Version 0.4 (accepted)

· May 10, 2019 · Academic Editor


Thank you for your prompt attention to the title of your paper.

[# PeerJ Staff Note - this decision was reviewed and approved by Vladimir Uversky, a PeerJ Section Editor covering this Section #]

Version 0.3

· May 1, 2019 · Academic Editor

Minor Revisions

Thank you for constructively addressing the comments of the Reviewers in your response, particularly through your additional experiments. The only major issue is now the Title of the Ms, which does not make sense as written. Perhaps "Capsazepine prolongation of the duration of lidocaine block of sensory transmission may be mediated by modulation of HCN channel currents" (or something similar). There is still a little work to be done with the language of the Ms - just one example is line 221 "No red and swollen was found in the test limb during the whole experiment" ... redness, swelling, would be more appropriate.

Version 0.2

· Jan 30, 2019 · Academic Editor

Major Revisions

The authors have responded to the comments of the editors and reviewers by including arguments that they feel strengthen their case that capsazepine block of IH is involved in enhancing the regional analgesia produced by lidocaine. Unfortunately, some of the papers they offer in support of their hypothesis are not accurately interpreted, and the authors have ignored some work which does not support their ideas. The experimental design the authors have used has provided evidence for other drugs acting via IH block to enhance regional anaesthesia, but simply following a well worn path is not enough to establish a mechanism of action, particularly when no recording of nerve potentials are made. At this stage, only further experiments are needed to support the suggestion that capsazepine may be acting at IH to affect sensory nerve function, in particular, the idea that FSK will occlude the effects of capsazepine must be established in vitro at least.
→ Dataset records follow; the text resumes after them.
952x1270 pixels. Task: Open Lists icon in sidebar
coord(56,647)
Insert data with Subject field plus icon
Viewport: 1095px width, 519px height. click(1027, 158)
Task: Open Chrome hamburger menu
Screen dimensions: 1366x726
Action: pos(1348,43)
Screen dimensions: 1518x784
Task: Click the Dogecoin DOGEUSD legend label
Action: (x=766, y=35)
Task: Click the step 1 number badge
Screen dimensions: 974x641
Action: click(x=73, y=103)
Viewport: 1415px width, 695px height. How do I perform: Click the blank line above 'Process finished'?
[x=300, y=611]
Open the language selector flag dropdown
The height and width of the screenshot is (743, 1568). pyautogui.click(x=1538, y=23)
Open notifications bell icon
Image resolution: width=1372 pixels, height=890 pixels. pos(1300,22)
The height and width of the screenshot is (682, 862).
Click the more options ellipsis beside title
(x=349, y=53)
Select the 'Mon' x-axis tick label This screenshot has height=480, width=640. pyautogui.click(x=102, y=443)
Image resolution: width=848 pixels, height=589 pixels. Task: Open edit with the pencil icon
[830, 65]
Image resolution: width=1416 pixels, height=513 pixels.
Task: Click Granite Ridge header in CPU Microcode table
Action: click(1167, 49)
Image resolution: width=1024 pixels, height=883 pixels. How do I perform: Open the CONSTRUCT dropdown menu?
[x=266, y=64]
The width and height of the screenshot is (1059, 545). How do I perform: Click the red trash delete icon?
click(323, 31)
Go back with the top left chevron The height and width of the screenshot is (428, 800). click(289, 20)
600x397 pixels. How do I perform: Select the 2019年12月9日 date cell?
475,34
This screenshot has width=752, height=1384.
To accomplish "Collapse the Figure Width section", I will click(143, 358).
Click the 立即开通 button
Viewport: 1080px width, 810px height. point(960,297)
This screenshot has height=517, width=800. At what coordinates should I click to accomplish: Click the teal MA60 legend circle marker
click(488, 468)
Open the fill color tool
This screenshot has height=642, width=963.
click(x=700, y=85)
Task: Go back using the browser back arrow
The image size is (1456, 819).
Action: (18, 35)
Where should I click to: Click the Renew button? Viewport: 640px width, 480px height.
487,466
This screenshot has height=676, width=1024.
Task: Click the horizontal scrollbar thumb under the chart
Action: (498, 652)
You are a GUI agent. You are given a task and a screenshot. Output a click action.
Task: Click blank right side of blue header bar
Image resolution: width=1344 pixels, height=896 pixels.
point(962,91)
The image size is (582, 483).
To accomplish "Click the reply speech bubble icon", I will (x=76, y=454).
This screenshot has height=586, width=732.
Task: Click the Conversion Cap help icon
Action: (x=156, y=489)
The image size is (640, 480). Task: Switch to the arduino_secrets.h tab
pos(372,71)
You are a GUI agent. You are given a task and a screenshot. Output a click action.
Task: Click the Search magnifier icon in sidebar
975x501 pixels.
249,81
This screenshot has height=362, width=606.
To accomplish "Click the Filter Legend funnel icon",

The Ms still needs the attention of a language editor, the Introduction in particular is stilted, and new text in the Results is also hard to make sense of. The new title does not make sense as written.

The authors repeatedly state that they have tempered their conclusions, yet the conclusion reads:

“CPZ can prolong durations of lidocaine in peripheral nerve block by modulation of HCN channel currents”,
Which is a pretty strong statement, and not supported by the data. This needs to be tempered with “may”.

The authors claim that capsazepine does not inhibit Na channels (the principle target of lidocaine), and they cite 2 papers in support (Kuenzi & Dale, BJP; Yamamura et al., JBC); however, neither paper actually assesses whether voltage gated Na channels are a target for capsazepine. This is at best careless, at worst disingenuous. More importantly, the authors fail to cite work by Lundbaek et al (Mol Pharm 68, 680) showing very clearly that capsazepine blocks voltage gated Na channels at concentrations used in this work (30 µM in the Lundbaek study, 50 µM in the present work). This is an important point, because while the authors use a dose of lidocaine that is approximately 2x the EC50 to block nerve activity, this does not mean that all the Na channels in the nerve are blocked (an interpretation stated several times in the Ms) – block of the sensory response means there are simply enough channels blocked to inhibit conduction, this does not mean 100% of channels. Addition of a drug which can by itself inhibit Na channels could easily prolong the effects of lidocaine by additive means. Any revised Ms needs to include an appropriate discussion of the possibility of NA channel block by capsazepine.

The authors make much of the fact that forskolin is an (indirect) activator of IH, though its effects on cAMP concentrations. Increasing cAMP promotes voltage-dependent activation of the channel. This is true, but elevating cAMP also potentiates Na currents, and affects many other channels. The authors state, without evidence, that the effects of cAMP on IH gating will reverse the effects of capsazepine. We don’t actually know this, and it cannot be assumed that one effect on gating will necessarily override another. The interaction of forskolin and capsazepine needs to be experimentally tested in any revised Ms, doing so would provide better evidence to support the authors’ hypothesis.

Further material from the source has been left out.